■ **Recorded information**:
========================================

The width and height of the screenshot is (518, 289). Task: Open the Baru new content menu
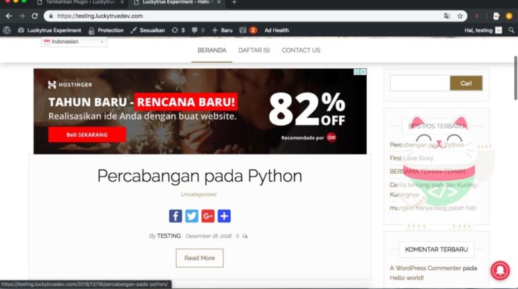[222, 30]
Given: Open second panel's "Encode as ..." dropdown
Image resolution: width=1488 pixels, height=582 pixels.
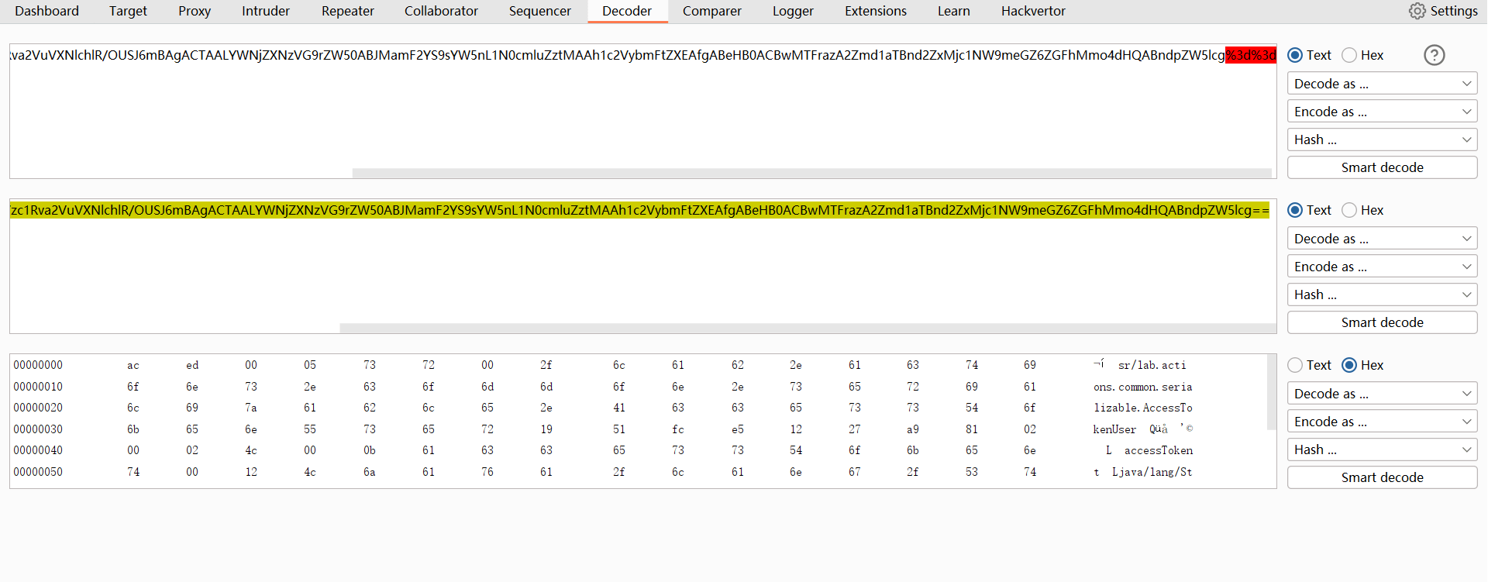Looking at the screenshot, I should pyautogui.click(x=1382, y=267).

========================================

Each entry, start to finish, goes into your copy exactly; the pictures stay out.

The width and height of the screenshot is (518, 289). Task: Open the Baru new content menu
[222, 30]
Given: Open second panel's "Encode as ..." dropdown
Image resolution: width=1488 pixels, height=582 pixels.
Looking at the screenshot, I should pyautogui.click(x=1382, y=267).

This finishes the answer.